Tra interventi di giornalisti come il direttore de Il Dubbio, Davide Varì e la firma del Fatto Quotidiano Antonello Caporale, si affronta anche la comunicazione d’iscrizione al registro degli indagati a Giorgia Meloni per il suo presunto ruolo nell’affaire Almasri: «La reazione della premier è stato un papocchio causato dall’esagerata autostima di sé. “Io sono la nazione, voi non siete nessuno”. La Meloni dice di non essere ricattabile ma si è fatta ricattare dalla Libia…». Un’affermazione che scatena un vespaio di reazioni, segno che il tema è tutt’altro che chiuso.

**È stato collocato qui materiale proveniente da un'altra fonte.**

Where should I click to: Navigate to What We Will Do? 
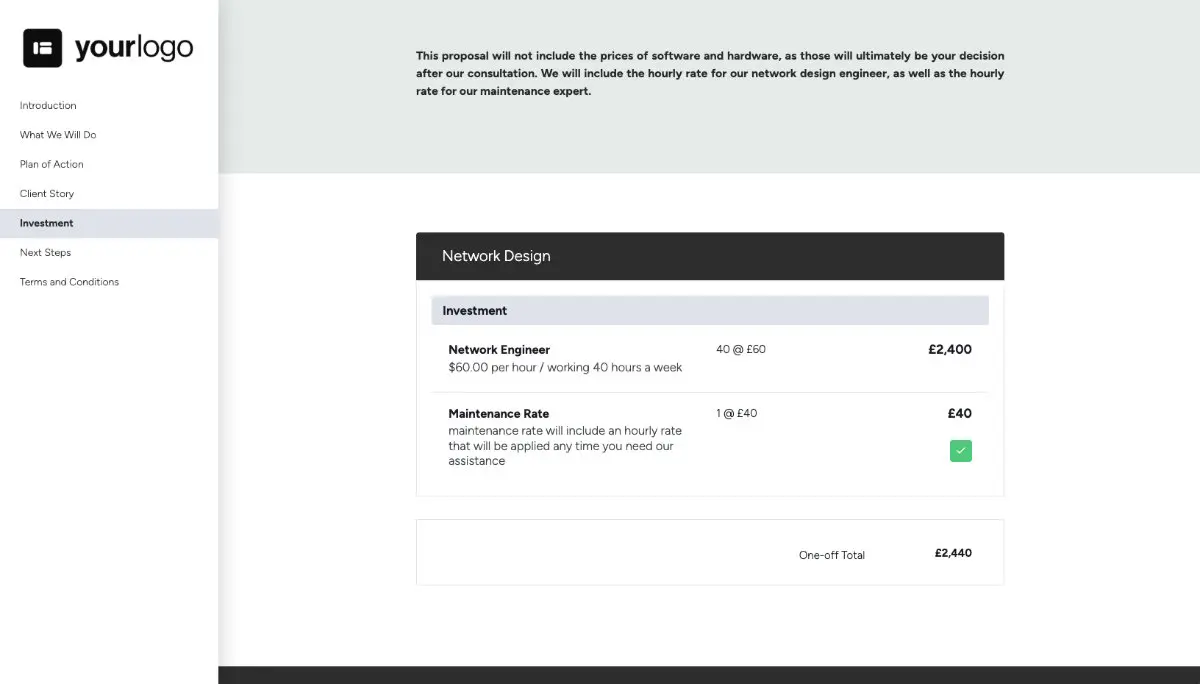[57, 134]
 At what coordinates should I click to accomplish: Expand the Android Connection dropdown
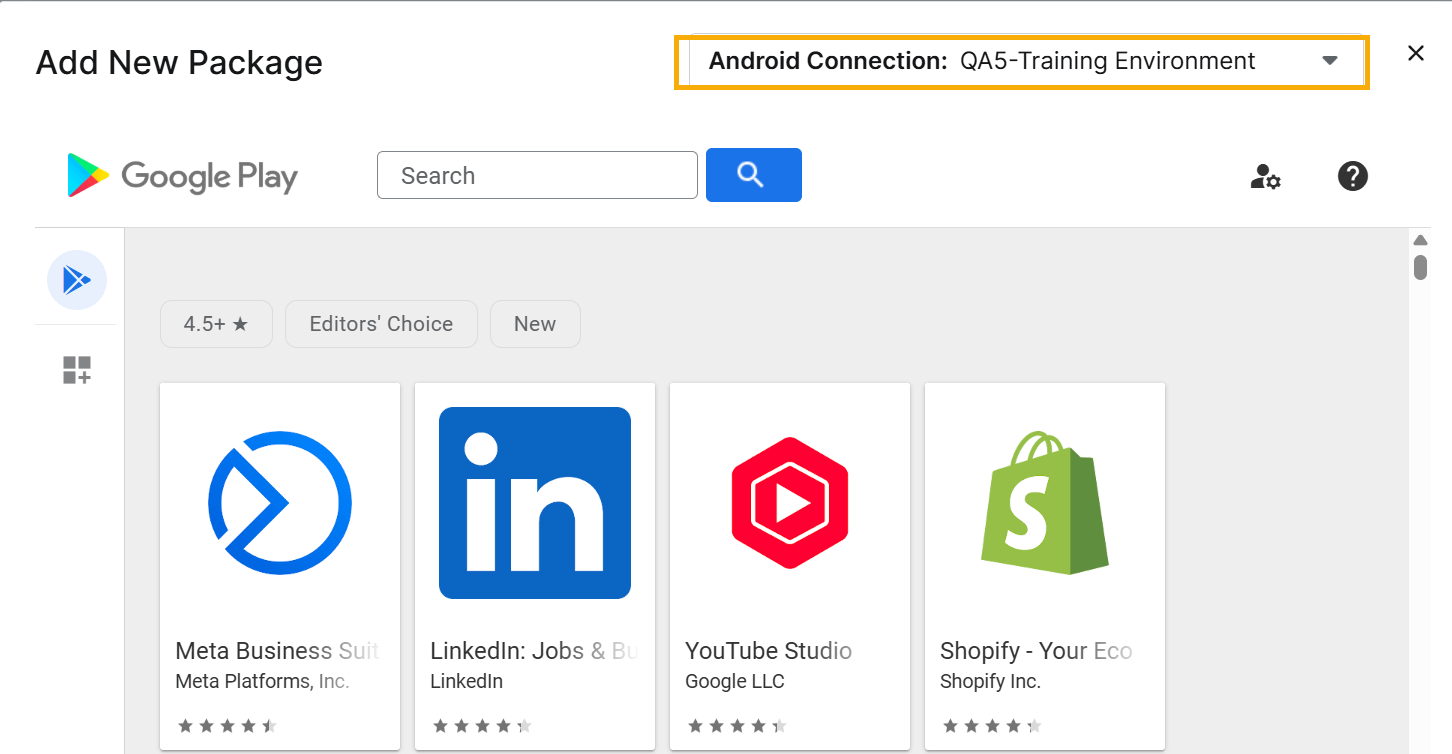coord(1020,62)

La trasmissione è già nel vivo quando in studio irrompe la politica, sotto le folte chiome e i lineamenti gentili di Vittoria Baldino del Movimento Cinque Stelle. Agguerrita come al solito si getta nella mischia in un vibrante botta e risposta con Staiano: «La separazione delle carriere? È inutile», sentenzia, «esiste già di fatto visto che solo l’un per cento dei magistrati passa da inquirente a giudicante e viceversa». Sarà, ma il dubbio resta: se non cambia nulla, perché osteggiarla in maniera così decisa?

Insomma, come riassume con la consueta verve ironica madama Grippo, che si destreggia nel governare i marosi di una discussione che si fa via via più accesa, “I magistrati non sono tutti appartenenti all’Ordine di Santa Gertrude con le gote rosse…”.

Forse per punizione o per mera legge del contrappasso Vittoria Baldino accetta di inginocchiarsi nel confessionale al centro dello studio per sottoporsi alla raffica delle domande spesso irriverenti di Sua Santità El Diablo, che di questo talk è magistrato inquirente e giudicante allo stesso tempo. Le risposte – che si parli di politica, di peccato o di lussuriosi sensi – sono degne di Santa Maria Goretti e il verdetto di Perfidia è inequivocabile: “Bugiarda”. La sentenza è inappellabile.

L’ultima parte della trasmissione è una cavalcata inarrestabile. Alla fine c’è (poco) spazio per l’avvocato e scrittore Salvatore Lo Giudice - figlio di Enzo Lo Giudice, ultimo difensore di Bettino Craxi - autore del libro “L’Ultimo Comunista” in cui ricostruisce le lotte del leader socialista in chiave politica e giudiziaria. Insomma, per dirla con le parole di Roberto Vecchioni, «Signor giudice qui il tempo scorre piano, ma noi che l'adoriamo col tempo ci giochiamo…». E per godersi Perfidia in santa pace servirebbe almeno mezz’ora in più!